> [Questions on the material]
a) In the lightning text, do these statements agree with it? For each, answer yes or no and quote the deciding words. (i) Some lightning laboratories use plastic tubes filled with salty water as resistors. (ii) The standard IEEE lightning waveform reaches its maximum voltage in fifty microseconds. (iii) Most strokes carry current long enough to melt things.
b) In the listing, swap "element" for "item" in the lines starting with the line containing "Locate an element on the screen." and going on through the end of the listing. Leave everything else unchanged.

2007-03-16 18:16:41 · 3 answers · asked by Pugsly 1 in Science & Mathematics Physics

3 answers

Not very much, but it depends on the particular lightning bolt. Some--we don't know how many--carry enormous currents for long periods. What you have to know is the actual energy imparted by the strike on the load--that is, your water. That particular figure is a bit tricky to come by, but it's lower than you might think: the resistors used in some lightning laboratories for wave-shaping purposes are merely plastic tubes filled with salty water, and they only get hot under unusual circumstances. (When that happens, they squirt salt water all over the equipment, which is no fun to clean up and the lab director becomes upset, too.)

Most strokes do not carry current for long enough to melt anything: currents range to thousands of amperes, but only for a few microseconds. The standard IEEE lightning waveform rises to its maximum voltage (perhaps a couple of million volts, usually less) in 1.2 microseconds and then drops to half of its previous voltage every fifty microseconds thereafter.

> [Records for this task]
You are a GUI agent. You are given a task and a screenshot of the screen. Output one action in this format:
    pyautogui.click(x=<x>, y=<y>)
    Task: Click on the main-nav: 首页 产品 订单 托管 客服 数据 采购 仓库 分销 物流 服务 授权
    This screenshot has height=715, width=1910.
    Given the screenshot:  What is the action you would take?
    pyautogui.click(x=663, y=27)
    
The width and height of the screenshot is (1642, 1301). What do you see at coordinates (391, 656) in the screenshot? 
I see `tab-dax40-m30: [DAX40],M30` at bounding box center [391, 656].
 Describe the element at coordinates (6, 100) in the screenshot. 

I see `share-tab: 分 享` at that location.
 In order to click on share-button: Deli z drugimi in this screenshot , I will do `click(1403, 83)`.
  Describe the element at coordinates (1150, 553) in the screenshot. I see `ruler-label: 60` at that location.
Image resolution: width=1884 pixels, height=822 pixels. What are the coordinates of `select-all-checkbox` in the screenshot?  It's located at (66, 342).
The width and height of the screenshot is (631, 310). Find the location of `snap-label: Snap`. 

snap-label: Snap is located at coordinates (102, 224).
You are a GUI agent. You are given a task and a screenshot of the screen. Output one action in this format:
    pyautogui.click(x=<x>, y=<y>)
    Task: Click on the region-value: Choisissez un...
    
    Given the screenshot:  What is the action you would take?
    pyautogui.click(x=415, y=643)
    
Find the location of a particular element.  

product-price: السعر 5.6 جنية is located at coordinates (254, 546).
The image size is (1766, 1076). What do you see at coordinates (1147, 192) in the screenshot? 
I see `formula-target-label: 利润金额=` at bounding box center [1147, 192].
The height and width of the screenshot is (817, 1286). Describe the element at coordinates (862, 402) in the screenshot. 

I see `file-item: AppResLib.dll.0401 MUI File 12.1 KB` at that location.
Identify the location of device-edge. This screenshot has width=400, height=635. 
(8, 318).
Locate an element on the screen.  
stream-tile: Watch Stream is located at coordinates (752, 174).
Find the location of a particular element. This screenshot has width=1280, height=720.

> [Outputs for the tasks]
a)
(i) Yes: "the resistors used in some lightning laboratories for wave-shaping purposes are merely plastic tubes filled with salty water"
(ii) No: "rises to its maximum voltage (perhaps a couple of million volts, usually less) in 1.2 microseconds"
(iii) No: "Most strokes do not carry current for long enough to melt anything"

b)
Locate an item on the screen.  
stream-tile: Watch Stream is located at coordinates (752, 174).
Find the location of a particular item. This screenshot has width=1280, height=720.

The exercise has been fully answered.